Don Pedro made him a deep obeisance, with a sweep of his plumed hat, which, together with his cane, he thereafter handed to one of the Negro lackeys. «It is to signify the royal approbation that I am here, happily, after some adventures. I have just landed from the San Tomas, after a voyage of many vicissitudes. She has gone on to San Domingo, and it may be three or four days before she returns to take me off again. For that brief while I must make free with your Excellency's hospitality.» He seemed to claim it as a right rather than ask it as a favour.
«Ah!» was all that Don Jayme permitted himself to answer. And with head on one side, a fatuous smile on the thick lips under his grizzled moustache, he waited for the visitor to enter into details of the royal message.
The visitor, however, displayed no haste. He looked about him at the cool, spacious room with its handsome furnishings of carved oak and walnut, its tapestries and pictures, all imported from the Old World, and inquired, in that casual manner of the man who is at home in every environment, if he might be seated. His Excellency, with some loss of dignity, made haste to set a chair.

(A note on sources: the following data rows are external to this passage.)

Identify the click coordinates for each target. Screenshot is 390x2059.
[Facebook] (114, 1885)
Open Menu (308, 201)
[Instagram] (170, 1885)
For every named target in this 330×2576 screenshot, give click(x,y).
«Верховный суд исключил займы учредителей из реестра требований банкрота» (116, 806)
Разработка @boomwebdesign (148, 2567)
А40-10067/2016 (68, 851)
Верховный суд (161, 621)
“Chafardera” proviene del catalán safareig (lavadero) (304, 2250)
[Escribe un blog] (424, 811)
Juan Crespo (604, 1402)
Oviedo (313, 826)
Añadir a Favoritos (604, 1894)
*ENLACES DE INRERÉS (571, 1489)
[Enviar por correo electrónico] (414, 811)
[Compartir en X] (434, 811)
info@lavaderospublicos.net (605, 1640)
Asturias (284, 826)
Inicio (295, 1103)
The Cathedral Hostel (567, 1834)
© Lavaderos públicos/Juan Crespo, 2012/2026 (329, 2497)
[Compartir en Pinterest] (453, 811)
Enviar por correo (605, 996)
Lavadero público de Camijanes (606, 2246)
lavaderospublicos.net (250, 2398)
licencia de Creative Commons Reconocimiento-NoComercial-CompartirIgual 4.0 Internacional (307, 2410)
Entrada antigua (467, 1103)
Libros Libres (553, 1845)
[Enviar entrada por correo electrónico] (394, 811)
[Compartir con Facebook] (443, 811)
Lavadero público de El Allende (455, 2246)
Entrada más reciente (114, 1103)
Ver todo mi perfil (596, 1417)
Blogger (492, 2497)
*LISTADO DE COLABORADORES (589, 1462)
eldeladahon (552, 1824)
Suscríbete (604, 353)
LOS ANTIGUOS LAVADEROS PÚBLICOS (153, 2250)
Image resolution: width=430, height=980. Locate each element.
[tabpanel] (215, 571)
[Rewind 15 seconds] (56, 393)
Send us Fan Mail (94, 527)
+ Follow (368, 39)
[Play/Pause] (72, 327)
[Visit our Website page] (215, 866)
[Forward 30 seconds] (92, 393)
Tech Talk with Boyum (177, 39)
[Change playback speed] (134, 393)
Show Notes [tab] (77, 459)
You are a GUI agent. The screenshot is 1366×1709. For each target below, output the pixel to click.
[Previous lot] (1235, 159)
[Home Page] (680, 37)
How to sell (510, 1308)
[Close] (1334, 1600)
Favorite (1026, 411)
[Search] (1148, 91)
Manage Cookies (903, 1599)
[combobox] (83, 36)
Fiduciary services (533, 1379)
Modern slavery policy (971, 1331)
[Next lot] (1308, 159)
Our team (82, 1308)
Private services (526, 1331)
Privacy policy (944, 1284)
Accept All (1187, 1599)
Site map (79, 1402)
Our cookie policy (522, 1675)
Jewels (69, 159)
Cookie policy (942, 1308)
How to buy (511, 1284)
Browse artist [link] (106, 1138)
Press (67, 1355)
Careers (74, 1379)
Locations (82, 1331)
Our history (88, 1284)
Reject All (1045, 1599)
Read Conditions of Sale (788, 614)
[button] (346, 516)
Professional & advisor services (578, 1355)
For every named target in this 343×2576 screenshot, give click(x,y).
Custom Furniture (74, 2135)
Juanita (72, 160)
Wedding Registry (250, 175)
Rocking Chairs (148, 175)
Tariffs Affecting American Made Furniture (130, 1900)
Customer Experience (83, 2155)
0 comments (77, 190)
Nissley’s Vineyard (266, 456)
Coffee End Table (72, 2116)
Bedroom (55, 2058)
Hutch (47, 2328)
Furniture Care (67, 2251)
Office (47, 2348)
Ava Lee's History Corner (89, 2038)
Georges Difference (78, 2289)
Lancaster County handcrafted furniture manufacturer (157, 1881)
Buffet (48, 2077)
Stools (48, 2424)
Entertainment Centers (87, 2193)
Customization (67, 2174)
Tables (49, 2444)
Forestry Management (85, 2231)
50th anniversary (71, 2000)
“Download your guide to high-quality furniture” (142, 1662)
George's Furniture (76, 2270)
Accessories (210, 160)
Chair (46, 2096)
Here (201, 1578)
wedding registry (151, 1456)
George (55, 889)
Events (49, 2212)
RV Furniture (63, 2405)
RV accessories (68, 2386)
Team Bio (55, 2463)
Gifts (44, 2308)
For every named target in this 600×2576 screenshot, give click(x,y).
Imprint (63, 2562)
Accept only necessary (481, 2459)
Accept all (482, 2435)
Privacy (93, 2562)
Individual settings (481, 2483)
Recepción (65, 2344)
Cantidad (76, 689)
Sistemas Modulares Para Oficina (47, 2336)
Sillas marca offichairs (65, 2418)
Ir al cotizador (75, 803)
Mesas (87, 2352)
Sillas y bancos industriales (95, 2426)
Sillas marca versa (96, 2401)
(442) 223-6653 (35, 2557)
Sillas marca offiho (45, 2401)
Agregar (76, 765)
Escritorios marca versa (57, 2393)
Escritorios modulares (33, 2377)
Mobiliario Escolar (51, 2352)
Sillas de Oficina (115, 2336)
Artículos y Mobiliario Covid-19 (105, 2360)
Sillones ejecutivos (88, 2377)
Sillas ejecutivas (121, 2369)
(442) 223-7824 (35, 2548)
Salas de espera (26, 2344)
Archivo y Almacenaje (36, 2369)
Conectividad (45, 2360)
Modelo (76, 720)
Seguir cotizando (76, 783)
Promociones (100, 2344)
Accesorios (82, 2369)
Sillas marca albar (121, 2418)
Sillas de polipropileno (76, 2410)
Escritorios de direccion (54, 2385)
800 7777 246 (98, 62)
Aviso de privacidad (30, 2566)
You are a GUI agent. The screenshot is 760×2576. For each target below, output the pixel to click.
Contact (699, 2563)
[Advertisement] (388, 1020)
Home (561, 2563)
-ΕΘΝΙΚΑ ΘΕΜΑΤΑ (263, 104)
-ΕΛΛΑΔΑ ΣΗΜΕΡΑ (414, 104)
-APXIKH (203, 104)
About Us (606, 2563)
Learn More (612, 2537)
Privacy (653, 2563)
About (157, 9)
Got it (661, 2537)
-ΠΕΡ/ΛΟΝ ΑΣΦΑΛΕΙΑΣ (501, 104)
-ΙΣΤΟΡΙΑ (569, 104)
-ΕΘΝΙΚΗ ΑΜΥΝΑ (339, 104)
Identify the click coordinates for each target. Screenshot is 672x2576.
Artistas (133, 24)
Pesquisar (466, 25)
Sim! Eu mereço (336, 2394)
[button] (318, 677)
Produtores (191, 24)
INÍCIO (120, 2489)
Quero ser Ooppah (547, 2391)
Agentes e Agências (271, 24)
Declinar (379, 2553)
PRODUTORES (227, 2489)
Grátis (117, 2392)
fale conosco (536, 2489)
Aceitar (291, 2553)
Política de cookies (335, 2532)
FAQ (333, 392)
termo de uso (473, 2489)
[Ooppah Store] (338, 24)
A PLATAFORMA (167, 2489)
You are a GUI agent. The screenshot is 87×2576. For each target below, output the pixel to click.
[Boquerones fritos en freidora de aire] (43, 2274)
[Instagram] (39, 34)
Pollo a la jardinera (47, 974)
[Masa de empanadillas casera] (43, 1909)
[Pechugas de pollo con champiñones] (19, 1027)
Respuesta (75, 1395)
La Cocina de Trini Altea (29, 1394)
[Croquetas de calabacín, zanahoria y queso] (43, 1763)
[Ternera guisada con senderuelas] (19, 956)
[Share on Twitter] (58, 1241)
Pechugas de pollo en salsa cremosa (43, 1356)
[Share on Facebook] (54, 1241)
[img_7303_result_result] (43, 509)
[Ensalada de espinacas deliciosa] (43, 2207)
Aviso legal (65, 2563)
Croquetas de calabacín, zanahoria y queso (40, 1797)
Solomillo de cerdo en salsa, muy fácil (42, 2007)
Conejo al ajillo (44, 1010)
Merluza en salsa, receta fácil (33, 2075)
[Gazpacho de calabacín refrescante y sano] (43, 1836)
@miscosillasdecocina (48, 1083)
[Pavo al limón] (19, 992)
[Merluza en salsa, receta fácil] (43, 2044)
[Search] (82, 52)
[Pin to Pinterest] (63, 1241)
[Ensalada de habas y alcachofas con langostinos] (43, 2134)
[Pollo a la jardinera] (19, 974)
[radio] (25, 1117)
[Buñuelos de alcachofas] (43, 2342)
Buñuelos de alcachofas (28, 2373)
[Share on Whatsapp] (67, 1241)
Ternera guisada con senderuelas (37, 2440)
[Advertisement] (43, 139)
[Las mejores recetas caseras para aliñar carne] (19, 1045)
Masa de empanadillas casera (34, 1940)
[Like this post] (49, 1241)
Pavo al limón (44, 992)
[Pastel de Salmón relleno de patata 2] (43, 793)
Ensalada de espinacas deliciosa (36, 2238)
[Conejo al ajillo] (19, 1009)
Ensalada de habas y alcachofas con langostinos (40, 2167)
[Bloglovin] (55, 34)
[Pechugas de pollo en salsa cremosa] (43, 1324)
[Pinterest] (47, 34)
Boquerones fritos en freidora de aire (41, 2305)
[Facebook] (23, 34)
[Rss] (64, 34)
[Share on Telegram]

Composedly, with a thin smile which Don Jayme disliked, the messenger sat down and crossed his legs.
«We are,» he announced, «in some sort related, Don Jayme.»
Don Jayme stared. «I am not aware of the honour.»
«That is why I am at the trouble of informing you. Your marriage, sir, established the bond. I am a distant cousin of Dona Hernanda.»
«Oh! My wife!» His Excellency's tone in some subtle way implied contempt for that same wife and her relations. «I had remarked your name: Rueiroz.» This also explained to him the rather hard and open accent of Don Pedro's otherwise impeccable Castilian. «You will, then, be Portuguese, like Dona Hernanda.» And again his tone implied contempt of Portuguese, and particularly perhaps of Portuguese who were in the service of the King of Spain, from whom Portugal had reestablished her independence a half–century ago.